Arbeiten im Exoskelett Werftarbeiter mit Superkräften

Werftarbeiter im Exoskelett habt ein Metallstück
Werftarbeiter im Exoskelett habt ein Metallstück

30 Kilogramm schwere Metallteile heben, als wären sie nichts? Dieses Gefühl konnten die Arbeiter der südkoreanischen Schiffswerft Daewoo erleben. Sie testeten ein Roboterskelett - mit dem sie künftig noch viel schwerere Lasten bewegen sollen.

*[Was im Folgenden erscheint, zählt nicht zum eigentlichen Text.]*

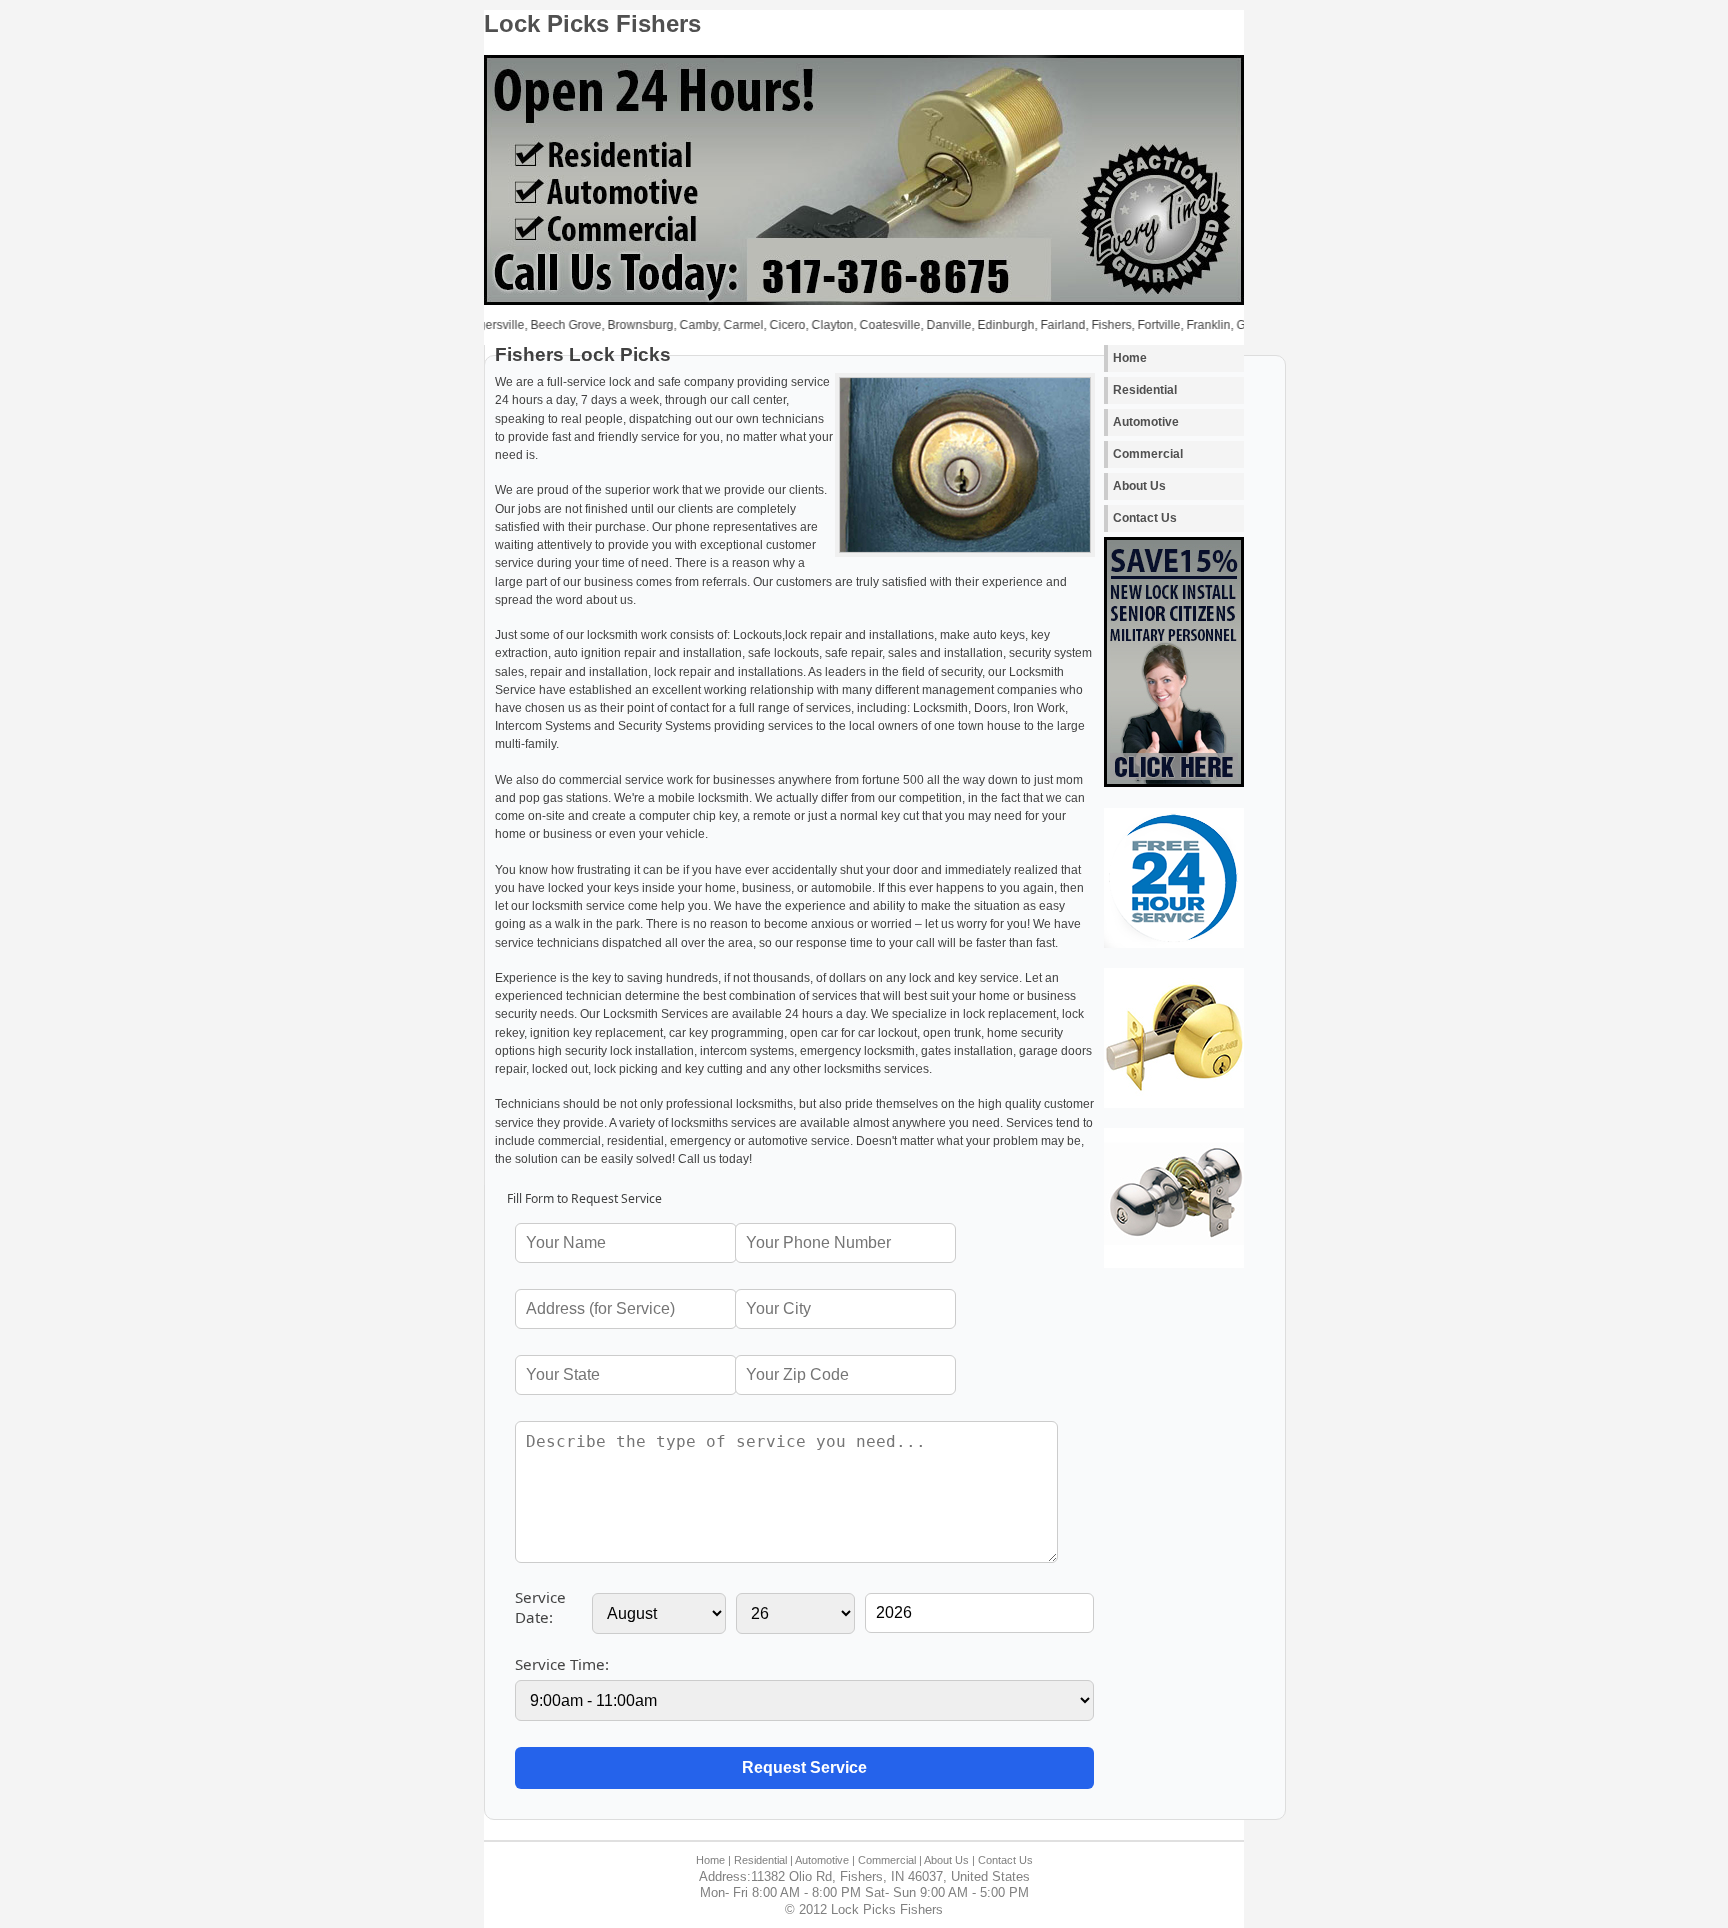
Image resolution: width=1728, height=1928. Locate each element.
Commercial (1148, 454)
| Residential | (760, 1860)
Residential (1145, 390)
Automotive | (825, 1860)
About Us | (949, 1860)
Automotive (1146, 422)
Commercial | (890, 1860)
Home (1130, 358)
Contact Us (1145, 518)
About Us (1139, 486)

In südkoreanischen Schiffswerften werden einige der Größten Frachtschiffe der Welt zusammengebaut. Die Anlagen zeichnen sich bereits durch einen hohen Automatisierungsgrad aus. Bei Daewoo Shipbuilding and Marine Engineering geht man dabei noch einen Schritt weiter. Letztes Jahr lief in Okpo-dong ein besonderes Pilotprojekt an, wie NewScientist berichtete: Die Werftarbeiter schlüpften in roboterähnliche Exoskelette und wurden beim Heben und Tragen schwerer Schiffsteile entlastet. Gilwhoan Chu, leitender Ingenieur der Forschungsabteilung des Unternehmens, gab an, dass die Prototypen eine sinnvolle Hilfe bei den täglichen Aufgaben der Arbeiter waren. Seine Abteilung entwickelt die Roboter weiter, damit eines Tages alle Arbeiter in den Genuss dieses Hilfsmittels kommen. 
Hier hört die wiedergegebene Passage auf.